The required answer is each line in the entries below where "その後の様子" occurs.
+++ Records shown
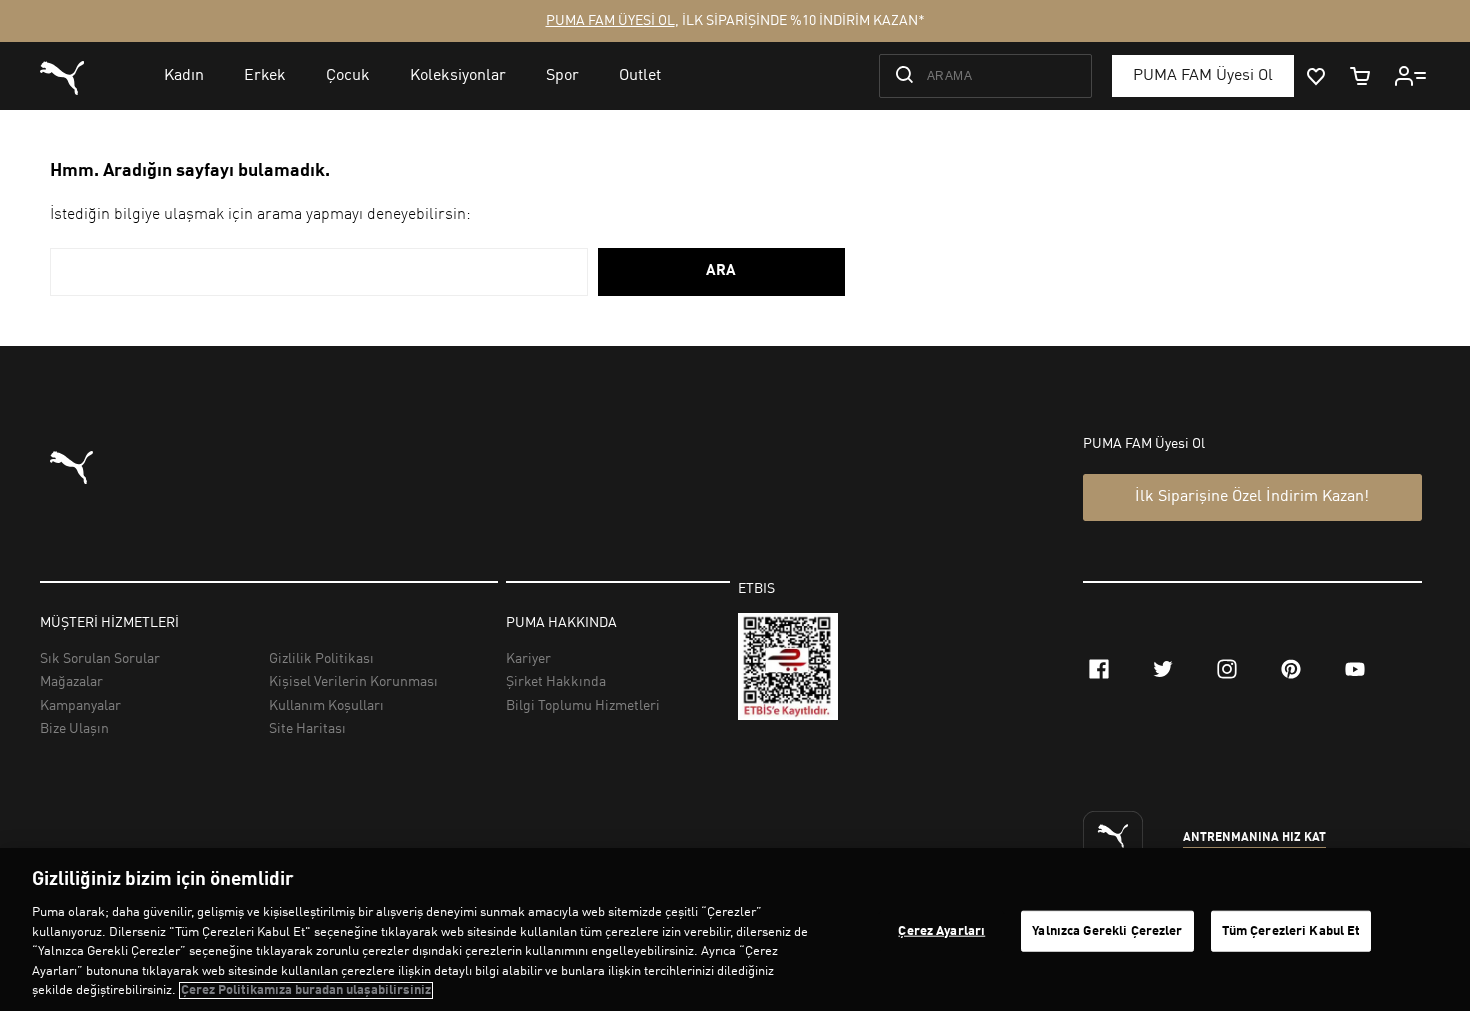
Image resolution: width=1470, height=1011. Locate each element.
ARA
++++++
+++ Records shown
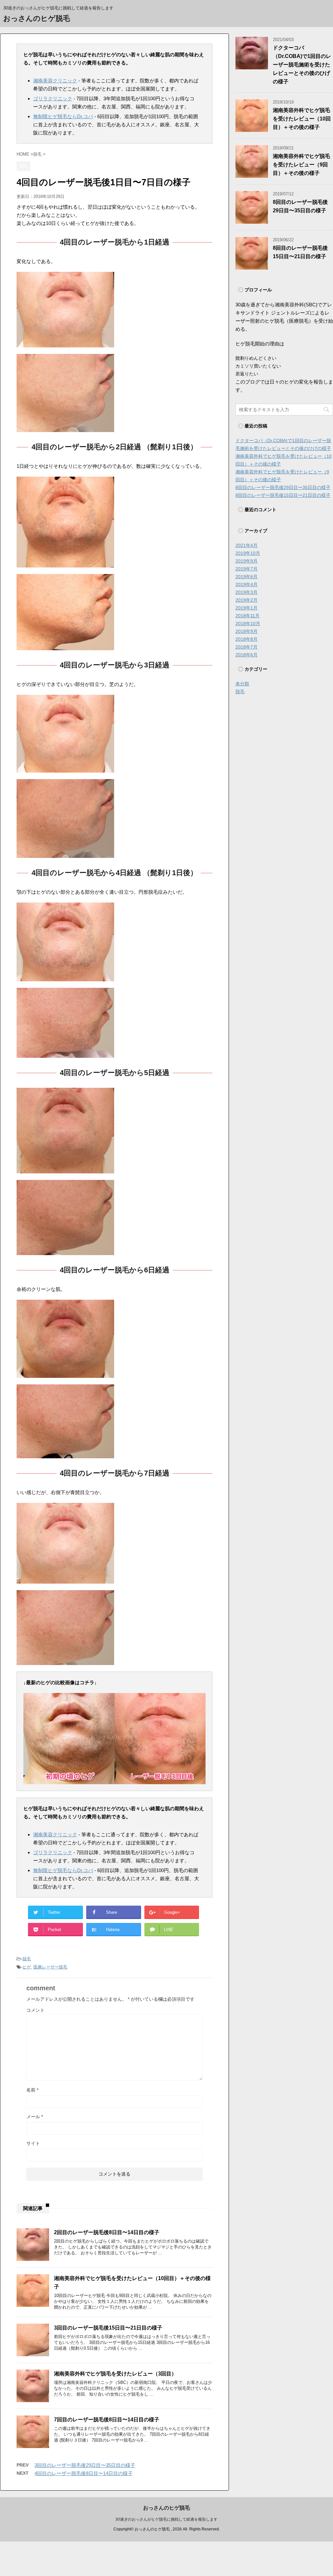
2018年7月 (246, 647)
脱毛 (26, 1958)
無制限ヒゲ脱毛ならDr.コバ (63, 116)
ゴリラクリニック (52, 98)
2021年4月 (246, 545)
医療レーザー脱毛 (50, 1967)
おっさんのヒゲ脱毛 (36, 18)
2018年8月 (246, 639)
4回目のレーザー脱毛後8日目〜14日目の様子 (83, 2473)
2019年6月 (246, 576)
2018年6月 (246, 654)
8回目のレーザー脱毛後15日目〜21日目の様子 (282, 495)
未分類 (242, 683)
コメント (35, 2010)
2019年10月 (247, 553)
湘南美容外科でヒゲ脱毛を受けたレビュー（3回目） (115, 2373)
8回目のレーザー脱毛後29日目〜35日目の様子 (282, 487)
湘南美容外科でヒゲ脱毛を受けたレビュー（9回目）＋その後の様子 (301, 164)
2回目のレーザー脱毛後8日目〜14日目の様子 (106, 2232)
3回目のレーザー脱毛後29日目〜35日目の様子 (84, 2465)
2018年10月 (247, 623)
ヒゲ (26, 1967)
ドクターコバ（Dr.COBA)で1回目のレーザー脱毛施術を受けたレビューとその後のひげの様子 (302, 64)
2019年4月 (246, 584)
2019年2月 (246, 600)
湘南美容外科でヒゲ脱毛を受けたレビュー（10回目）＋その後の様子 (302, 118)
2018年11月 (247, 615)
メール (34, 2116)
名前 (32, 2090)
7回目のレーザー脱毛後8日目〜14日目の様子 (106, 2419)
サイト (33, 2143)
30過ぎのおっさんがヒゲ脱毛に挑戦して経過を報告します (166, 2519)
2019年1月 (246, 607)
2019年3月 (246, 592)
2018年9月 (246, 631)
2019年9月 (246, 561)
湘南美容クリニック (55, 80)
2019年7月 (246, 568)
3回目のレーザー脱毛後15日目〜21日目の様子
++++++
**Problem solution:**
湘南美容外科でヒゲ脱毛を受けたレビュー（9回目）＋その後の様子 (301, 164)
湘南美容外科でヒゲ脱毛を受けたレビュー（10回目）＋その後の様子 (302, 118)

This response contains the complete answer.